Al final, la vida urbana termina construyendo nuevas afinidades e hibridaciones entre personas y tribus urbanas que se mezclan para no dejar de ser lo que son. En esa lógica, la experiencia citadina –tanto en el centro histórico como en los barrios que tiene en los márgenes- nos evidencia que las fronteras entre las identidades son tan leves como arbitrarias cuando de sobrevivir se trata en el marco de lo que llamamos cotidianidad, la cual es un tiempo-espacio en el que las personas actúan en público en la diversidad de actividades que florecen en las calles, parques, aceras, iglesias, ventas y comunidades, actividades que -por ser relaciones cara a cara- entusiasman y promueven el diálogo horizontal que es el que genera un sentimiento de vecindad y compromiso mutuo.

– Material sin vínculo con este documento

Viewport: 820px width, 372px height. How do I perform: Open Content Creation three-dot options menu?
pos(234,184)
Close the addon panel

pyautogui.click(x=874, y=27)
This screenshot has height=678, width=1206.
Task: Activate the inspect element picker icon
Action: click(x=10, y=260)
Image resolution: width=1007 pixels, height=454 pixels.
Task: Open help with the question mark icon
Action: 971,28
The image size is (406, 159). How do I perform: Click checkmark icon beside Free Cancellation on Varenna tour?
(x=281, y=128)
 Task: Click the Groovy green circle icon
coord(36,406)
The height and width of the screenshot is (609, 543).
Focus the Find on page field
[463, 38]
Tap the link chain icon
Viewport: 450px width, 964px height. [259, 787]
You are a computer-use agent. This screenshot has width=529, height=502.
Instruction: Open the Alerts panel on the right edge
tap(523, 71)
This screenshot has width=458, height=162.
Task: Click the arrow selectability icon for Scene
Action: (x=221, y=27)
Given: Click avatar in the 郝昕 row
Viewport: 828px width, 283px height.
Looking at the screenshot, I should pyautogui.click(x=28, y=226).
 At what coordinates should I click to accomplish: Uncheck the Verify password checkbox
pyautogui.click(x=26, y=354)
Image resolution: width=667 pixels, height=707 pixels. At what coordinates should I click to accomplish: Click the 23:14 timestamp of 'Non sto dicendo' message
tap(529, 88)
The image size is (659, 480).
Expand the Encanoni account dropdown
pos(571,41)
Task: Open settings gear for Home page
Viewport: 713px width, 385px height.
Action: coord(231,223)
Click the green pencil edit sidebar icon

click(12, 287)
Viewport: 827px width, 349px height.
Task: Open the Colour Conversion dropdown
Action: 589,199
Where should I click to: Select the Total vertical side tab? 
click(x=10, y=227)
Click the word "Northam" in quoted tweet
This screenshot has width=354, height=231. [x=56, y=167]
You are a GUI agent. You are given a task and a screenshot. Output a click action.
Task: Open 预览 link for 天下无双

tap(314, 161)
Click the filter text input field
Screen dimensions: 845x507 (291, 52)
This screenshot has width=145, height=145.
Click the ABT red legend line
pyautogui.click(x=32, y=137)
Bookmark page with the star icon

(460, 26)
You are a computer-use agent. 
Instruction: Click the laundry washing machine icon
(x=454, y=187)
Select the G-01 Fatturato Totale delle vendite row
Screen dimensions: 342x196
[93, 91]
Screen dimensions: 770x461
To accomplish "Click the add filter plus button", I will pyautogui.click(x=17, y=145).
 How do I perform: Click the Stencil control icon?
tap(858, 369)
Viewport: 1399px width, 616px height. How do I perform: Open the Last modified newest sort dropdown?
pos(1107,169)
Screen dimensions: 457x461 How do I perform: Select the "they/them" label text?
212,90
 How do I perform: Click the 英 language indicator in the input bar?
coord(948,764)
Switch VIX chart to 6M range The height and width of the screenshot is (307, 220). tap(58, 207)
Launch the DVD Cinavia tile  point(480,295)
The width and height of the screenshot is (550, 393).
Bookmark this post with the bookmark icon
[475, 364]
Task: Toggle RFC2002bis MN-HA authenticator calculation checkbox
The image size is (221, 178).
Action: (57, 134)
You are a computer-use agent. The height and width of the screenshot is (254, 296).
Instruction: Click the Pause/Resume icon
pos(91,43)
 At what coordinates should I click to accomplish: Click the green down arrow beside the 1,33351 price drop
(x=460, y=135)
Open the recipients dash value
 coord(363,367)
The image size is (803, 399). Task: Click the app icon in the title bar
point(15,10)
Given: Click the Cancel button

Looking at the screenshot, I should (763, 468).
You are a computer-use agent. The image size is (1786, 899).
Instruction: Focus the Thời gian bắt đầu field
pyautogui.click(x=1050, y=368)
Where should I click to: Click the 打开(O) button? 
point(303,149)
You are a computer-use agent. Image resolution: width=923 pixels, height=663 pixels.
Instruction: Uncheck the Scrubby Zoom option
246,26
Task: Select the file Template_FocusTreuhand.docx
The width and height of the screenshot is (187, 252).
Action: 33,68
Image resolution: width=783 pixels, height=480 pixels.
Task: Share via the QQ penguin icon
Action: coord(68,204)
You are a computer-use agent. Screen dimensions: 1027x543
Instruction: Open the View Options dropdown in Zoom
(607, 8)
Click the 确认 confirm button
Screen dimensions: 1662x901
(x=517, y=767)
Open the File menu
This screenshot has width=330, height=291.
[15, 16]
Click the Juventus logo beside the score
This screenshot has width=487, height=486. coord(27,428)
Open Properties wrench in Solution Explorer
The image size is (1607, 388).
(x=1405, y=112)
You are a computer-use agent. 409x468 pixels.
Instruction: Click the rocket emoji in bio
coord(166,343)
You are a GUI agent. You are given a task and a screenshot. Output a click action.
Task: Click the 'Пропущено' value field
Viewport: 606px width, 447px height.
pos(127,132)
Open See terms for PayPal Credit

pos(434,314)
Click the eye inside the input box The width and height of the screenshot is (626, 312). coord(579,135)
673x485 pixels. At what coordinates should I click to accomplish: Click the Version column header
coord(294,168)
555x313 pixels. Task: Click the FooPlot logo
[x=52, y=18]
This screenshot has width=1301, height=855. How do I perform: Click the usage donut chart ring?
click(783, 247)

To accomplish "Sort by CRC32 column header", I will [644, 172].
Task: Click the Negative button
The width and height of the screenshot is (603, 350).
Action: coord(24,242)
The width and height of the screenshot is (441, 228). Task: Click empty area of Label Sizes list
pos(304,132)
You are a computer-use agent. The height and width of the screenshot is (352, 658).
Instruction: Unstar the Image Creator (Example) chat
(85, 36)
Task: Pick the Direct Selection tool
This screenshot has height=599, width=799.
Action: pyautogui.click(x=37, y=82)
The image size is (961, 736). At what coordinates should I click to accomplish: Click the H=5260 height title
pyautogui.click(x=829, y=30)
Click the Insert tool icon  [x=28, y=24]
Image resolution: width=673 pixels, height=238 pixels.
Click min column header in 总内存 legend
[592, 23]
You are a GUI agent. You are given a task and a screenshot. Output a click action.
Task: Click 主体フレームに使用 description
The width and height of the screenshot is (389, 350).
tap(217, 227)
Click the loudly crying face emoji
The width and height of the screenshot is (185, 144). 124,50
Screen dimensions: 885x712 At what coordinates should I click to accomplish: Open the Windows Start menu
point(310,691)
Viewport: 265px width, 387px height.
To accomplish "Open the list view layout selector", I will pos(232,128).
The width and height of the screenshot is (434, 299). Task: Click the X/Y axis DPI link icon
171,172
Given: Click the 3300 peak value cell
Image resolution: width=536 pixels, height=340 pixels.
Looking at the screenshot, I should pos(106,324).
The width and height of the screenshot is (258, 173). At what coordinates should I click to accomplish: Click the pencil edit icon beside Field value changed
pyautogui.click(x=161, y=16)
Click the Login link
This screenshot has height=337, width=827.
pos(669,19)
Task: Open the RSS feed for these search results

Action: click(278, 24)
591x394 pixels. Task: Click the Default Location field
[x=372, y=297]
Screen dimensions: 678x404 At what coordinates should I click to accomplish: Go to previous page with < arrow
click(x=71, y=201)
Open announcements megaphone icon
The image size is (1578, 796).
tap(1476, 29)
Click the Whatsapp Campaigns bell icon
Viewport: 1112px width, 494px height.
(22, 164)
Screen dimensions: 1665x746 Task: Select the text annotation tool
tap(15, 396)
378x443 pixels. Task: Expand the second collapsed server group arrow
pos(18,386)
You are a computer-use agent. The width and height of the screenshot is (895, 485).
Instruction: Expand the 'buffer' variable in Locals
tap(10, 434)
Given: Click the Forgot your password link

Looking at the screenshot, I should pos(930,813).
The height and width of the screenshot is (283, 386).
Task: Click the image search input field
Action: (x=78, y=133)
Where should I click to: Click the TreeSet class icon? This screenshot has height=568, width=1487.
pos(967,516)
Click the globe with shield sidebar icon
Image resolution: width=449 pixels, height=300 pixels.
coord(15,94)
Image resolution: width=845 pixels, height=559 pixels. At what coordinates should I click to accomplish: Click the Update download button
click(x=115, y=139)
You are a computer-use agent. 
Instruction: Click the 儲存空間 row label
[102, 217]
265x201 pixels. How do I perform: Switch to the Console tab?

Entonces, la recuperación de los centros históricos debe, además de develar los edificios, convertirlos en referencia de la promoción de actividades culturales que, por su propio peso, fomentarán el comercio, la educación, la identidad, el diálogo, el civismo y el debate público en una cotidianidad extraordinaria aromatizada con el sándalo de la seducción erótica de lo urbano que, por su diversidad y aventurerismo, rompe el himen de las rutinas y, con ello, enriquece nuestra propia identidad. Todo eso es así porque la vida cotidiana es el espejo de la historia que excita e ilusiona con su concreto migrante; es la riqueza de la sociedad; es la esencia de cómo podemos explicar lo furtivo de lo que está encima y comprender la raíz. En esa línea, analizar la vida cotidiana de la ciudad como seducción erótica es llegar a comprender el porqué del sin fin de comportamientos y formas de pensar en el laberinto urbano que tiene pasadizos de alegría, nostalgia y tristeza que invitan a quedarse en ella o a huir de ella. En términos sociológicos, la vida cotidiana es un ser geométricamente trazado y reproducido en las diferentes formas y matices que asume nuestro modus vivendi urbano, que es el que le da sentido a las recuperaciones que deben incluir foros y espacios públicos accesibles a toda una diversidad de personas -sobre todo a las de menos recursos- con el objetivo de devolverles la voz, la memoria y la cultura con acciones multiculturales que revelan que la ciudad es, por definición e historia, un hábitat intercultural que está destinado a darle relevancia al espacio público como un escenario privilegiado de interacción cultural no privatizada, es decir, como el lugar donde cohabitan, caminan, murmuran y se cruzan, con mayor frecuencia, intensidad y asombro, las bitácoras y relatos de vida de personas anónimas y- culturalmente extrañas entre sí, pero que son tremendamente familiares y que son, cuando el alba es el primer milagro del día, nuestros parientes de la erótica.